16:34 JST, July 13, 2025
Dear Troubleshooter:
I’m a female contract worker in my 50s. I live with my husband, who is in his 60s, and our daughter, who is in her 20s. My husband is retired but continues to work, and our daughter has found a job outside the prefecture.
I’m considering getting a divorce because my husband won’t stop using dating apps.
Four years ago, I discovered that he cheated on me with a woman he met on an app. My daughter and I were deeply saddened and distressed by the revelation.
My husband cried and apologized, swearing he would “never do it again.” Seeing his remorse, I believed it was a one-time mistake and didn’t divorce him. Instead, we spent time rebuilding our relationship.
However, I discovered that he was using the app again.
I want a divorce, but I cannot bring myself to ask for one, as I dread how much my daughter, who has a history of PTSD, would be hurt again if she found out the reason why. I can’t help but cry, feeling like a fool for forgiving him the first time around.
What should I do going forward?
— V, Miyagi Prefecture
Dear Ms. V:
Since your husband continues to use dating apps despite his seemingly heartfelt apology and promise to quit, it’s unlikely that he will change his behavior in the future.
It’s up to you whether you continue living with him.

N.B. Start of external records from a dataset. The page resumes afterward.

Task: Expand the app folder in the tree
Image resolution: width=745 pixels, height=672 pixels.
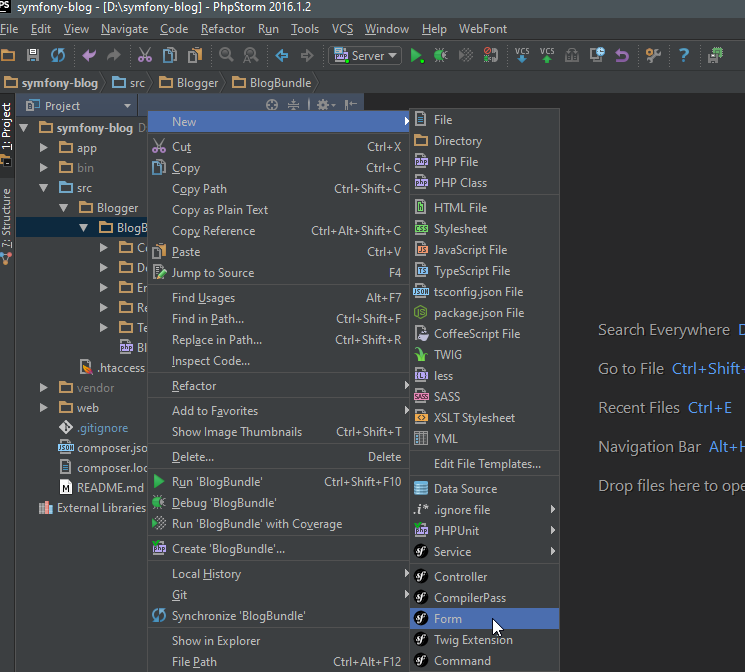Action: pos(43,147)
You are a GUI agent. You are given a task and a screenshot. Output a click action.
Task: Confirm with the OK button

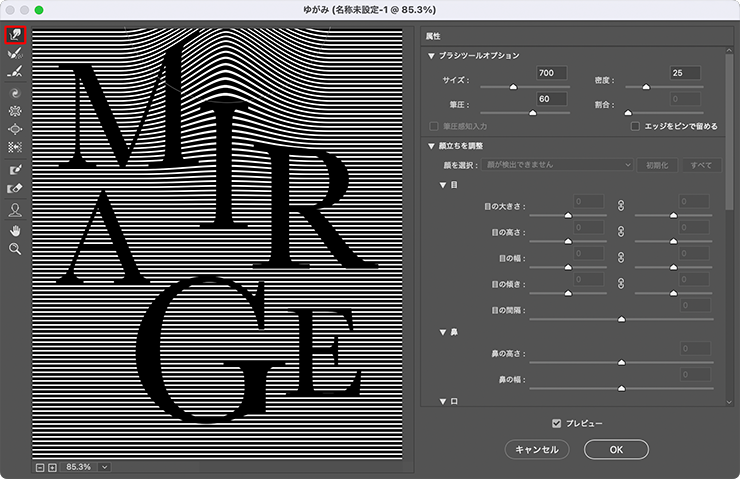616,450
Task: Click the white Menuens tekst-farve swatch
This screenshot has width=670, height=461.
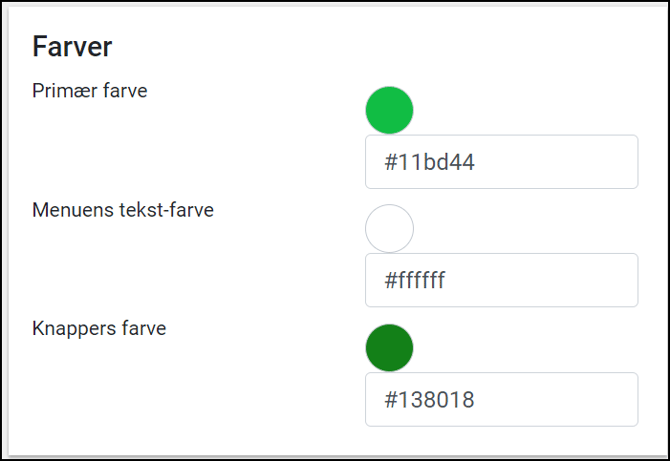Action: (389, 229)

When making that decision, it would be wise to talk about it with a trustworthy person who can provide an objective opinion, rather than trying to decide alone.
If you want to get a divorce, you can contact local government hotlines or the Japan Legal Support Center, which offers legal consultations. You can also contact court mediators. There are also free consultation services where you can discuss your situation and decide whether to get a divorce.

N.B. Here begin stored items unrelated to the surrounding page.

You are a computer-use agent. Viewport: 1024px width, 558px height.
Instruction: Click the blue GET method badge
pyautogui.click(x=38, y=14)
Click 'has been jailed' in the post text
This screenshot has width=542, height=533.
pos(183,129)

If you are considering reconciling with your husband, I advise you to talk to a couples’ counselor or family therapy specialist. A counselor can help you identify issues in your marriage or family life and find solutions.
Given that your daughter has a history of PTSD, it might be beneficial for her to participate in the counseling with you, if you’re concerned about her. Although I’m not sure what the trigger for her PTSD is, if she is undergoing treatment, you should talk to her physician.